Out of the shadows
Every day my alarm goes off at 5:45 a.m., only I’m already awake. Awake and nursing Max, whose internal clock is inexplicably and maddeningly set to exactly 15 minutes before whatever time I decide I need to get out of bed for the day. I fumble around for the off button, awkwardly attached to a baby and half-propped on one arm, and then I fight the ever present lure of sleep while simultaneously urging Max to surrender to that very thing. Rising from the bed once he is back to dreaming is my first major feat of the day, and I tell myself that achieving said feat is surely setting me up for success and brilliance in all things. Then in the shower I slather conditioner on my face.
If, the night before I have managed to poke around in my drawers full of wadded up clothes or dresser top piled with clean (I hope) laundry to select the things I’ll wear for the next day, then I have a sliver of hope that what I put on can be referred to as an “outfit.” If instead the evening got away from me and I naively decide to wait until morning, all is lost. Those are the days I fish around blindly in my room with no lights, towel-covered and dripping, hoping that what I choose will 1. Cover the necessary parts of my body; 2. Fit(ish); and 3. Be clean enough that the stained sections can be covered with a jaunty scarf, or at the very least, crossed arms. Then once I’m clothed, I try hard not to think about what I’m wearing for the rest of the day. Which is difficult when the elevator in your building is a giant reflective surface and your office is on the 9th floor.

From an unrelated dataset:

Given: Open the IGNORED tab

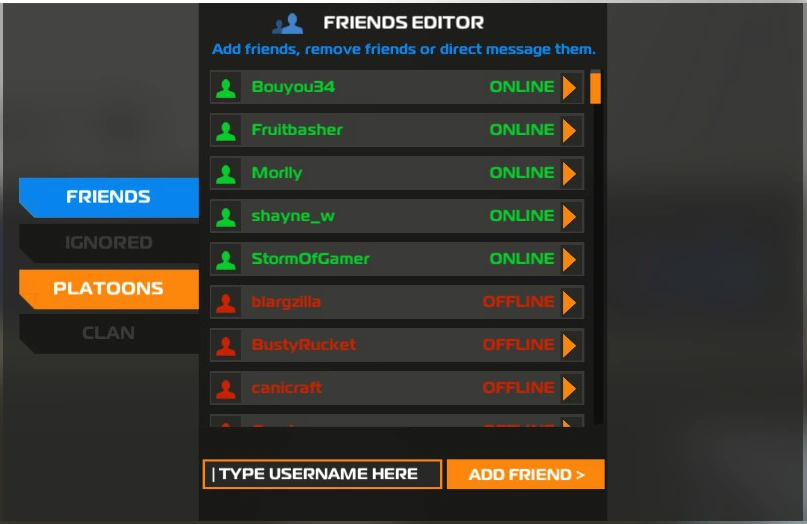Looking at the screenshot, I should (x=109, y=242).
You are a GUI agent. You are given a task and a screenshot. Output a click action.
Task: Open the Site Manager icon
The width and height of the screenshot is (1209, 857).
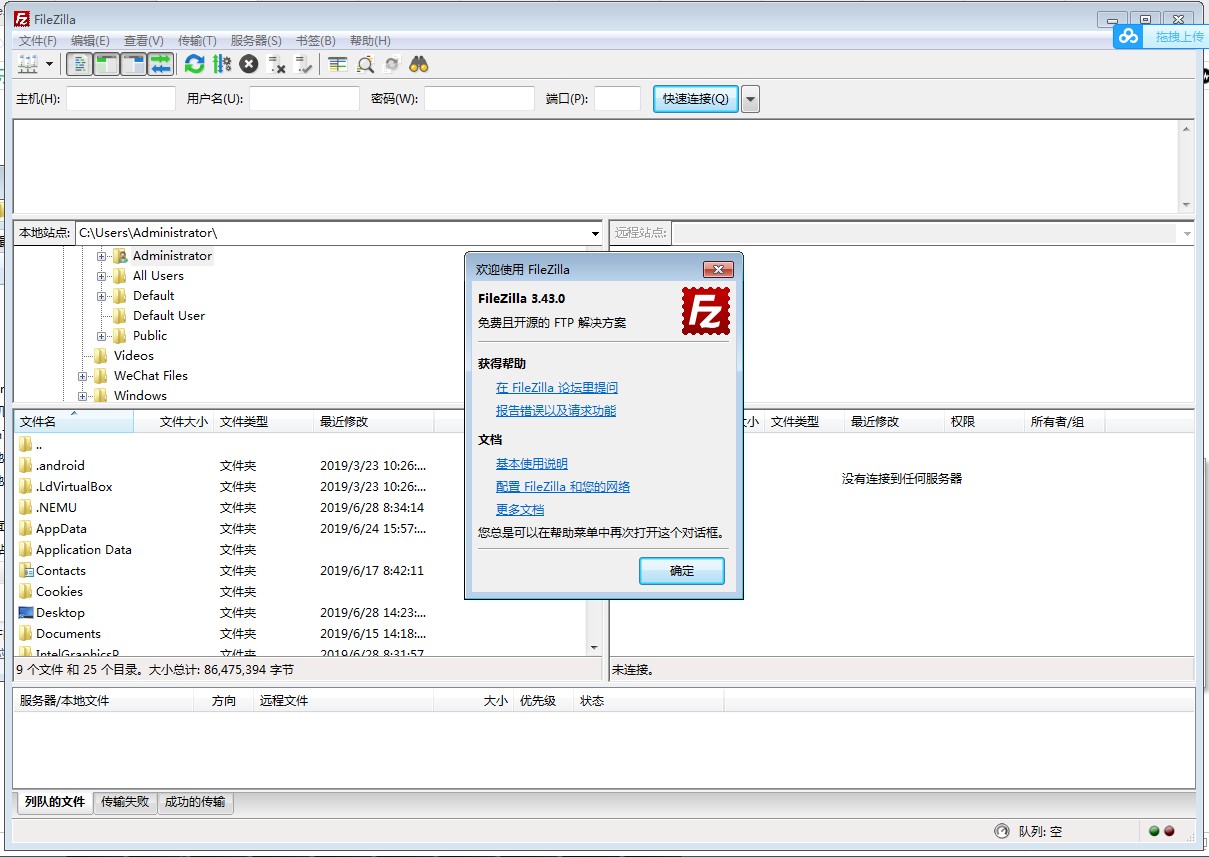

On good days I’m at my computer and working by 8 a.m., having gone from dark house to dark parking garage to elevator to windowless room—a temporary job space for the next two weeks where the only light comes from the fluorescent bulbs above and the glow of the 22-inch monitor less than a foot from my face. Every two and a half to three hours I go sit on the floor of another windowless room, this one a storage closet, and hook myself up to an electric pump, filling two bags with Max’s meal for the next day, or perhaps the one after that. All the while thinking: I miss the sky.
The upside of arriving at 8 is leaving at 4, and so back down the elevator and to the garage I go, finding my car and sliding on sunglasses only to discover their futility as I pull out into a torrential downpour. Turns out grey skies were what I was missing all day as I pecked away at my keyboard and pined for a view. What a slog, the interstate. Always, but especially for a commute filled with grimy spray from semi trucks and windshield wipers up so high they drown out my music. I contemplate buying of a SADD-prescription light panel to photosynthesize some mojo for my flagging, fading self. I contemplate buying a plane ticket to Maui. Instead, I put on my blinker and merge onto the exit ramp.
Now comes the task of collecting kids one and two, and so following a brief moment of stillness and silence after putting the car in park, I find them in their respective rooms and we run back to the car, arms over heads to shield us from the rain. It only takes two minutes to drive the few blocks home and trip up the walk to the front door, and then all three kids are here, happy, home, corralled with me and with each other. And then for the first time all day it happens: I finally see the light.